What is asked:
(a) Please explain, using the reason the parenting article gives, why the parents were drinking hot chocolates at five in the morning.
(b) From the parenting article, list every toy or character name that the parents say represents what they tried to flee by moving to rural Victoria.

Excerpt provided:
┌────────
An old family friend of mine and her husband just published the following article in 'Eureka Street':
Modern parents' toy story
Daniel Donahoo and Tania Andrusiak September 12, 2008
Last night, our six-year-old son had a nightmare. Despite reassurance and a cuddle in mum and dad's bed, his eyes were open and his brain was switched on. He had decided he wasn't going back to sleep. So, at five in the morning, we found ourselves in the peacefulness of the pre-dawn, drinking hot chocolates and musing on the important topics of our world.
Like most parents, we're concerned about what it means to be raising children in this modern world. So concerned that we've turned to researching and writing to help ourselves and others make sense of the cavalcade of images and ideas our children are exposed to. Media violence, advertising and commercialisation are topics discussed regularly at our dinner table. We try to break the issues down into concepts and words our children understand.
But over that hot chocolate conversation we got a glimpse of what it is we're trying to achieve. In between sips, our son told us he was going to save up his money to buy a Ninja Turtle: one of those small, green karate machines which, along with Pokemon, Bratz and Shrek, represent all that we tried to flee by tree-changing to a more self-sufficient lifestyle in rural Victoria.
└────────
Collected material:
┌────────
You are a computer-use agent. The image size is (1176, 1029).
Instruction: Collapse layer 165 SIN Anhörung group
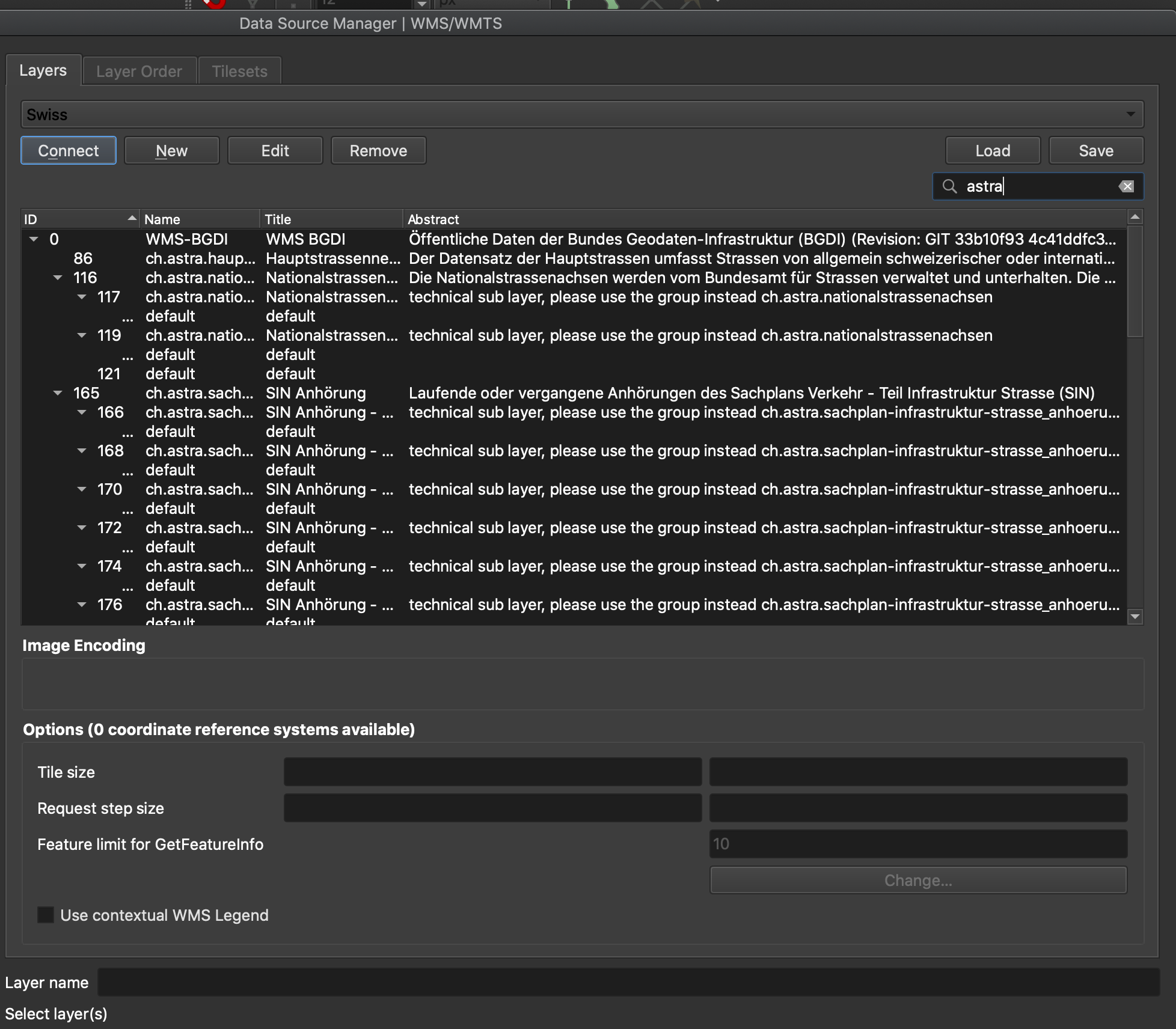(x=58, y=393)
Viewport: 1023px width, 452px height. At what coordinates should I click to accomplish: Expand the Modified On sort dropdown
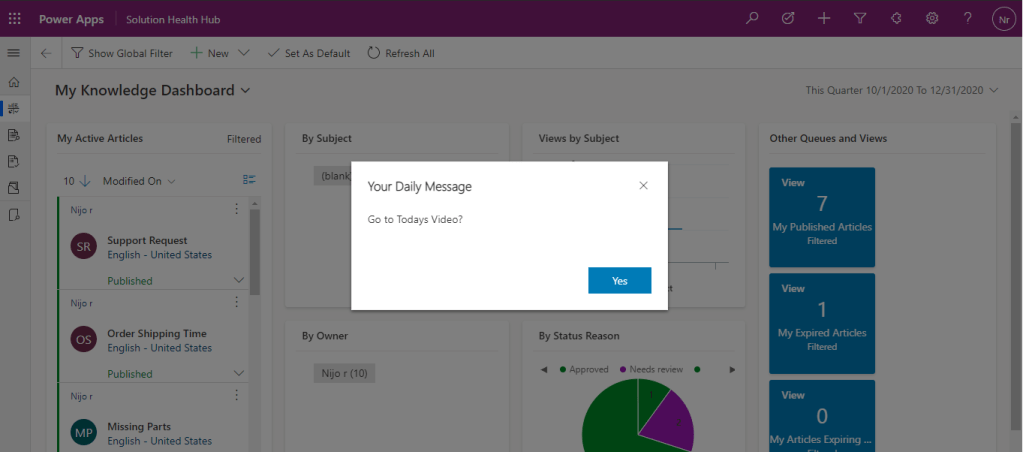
└────────
Solutions for each task:
(a) Their six-year-old son had a nightmare, and even after reassurance and a cuddle in his parents' bed he stayed wide awake and decided he wasn't going back to sleep. So the family got up in the pre-dawn and had hot chocolates together.

(b)
- Ninja Turtle
- Pokemon
- Bratz
- Shrek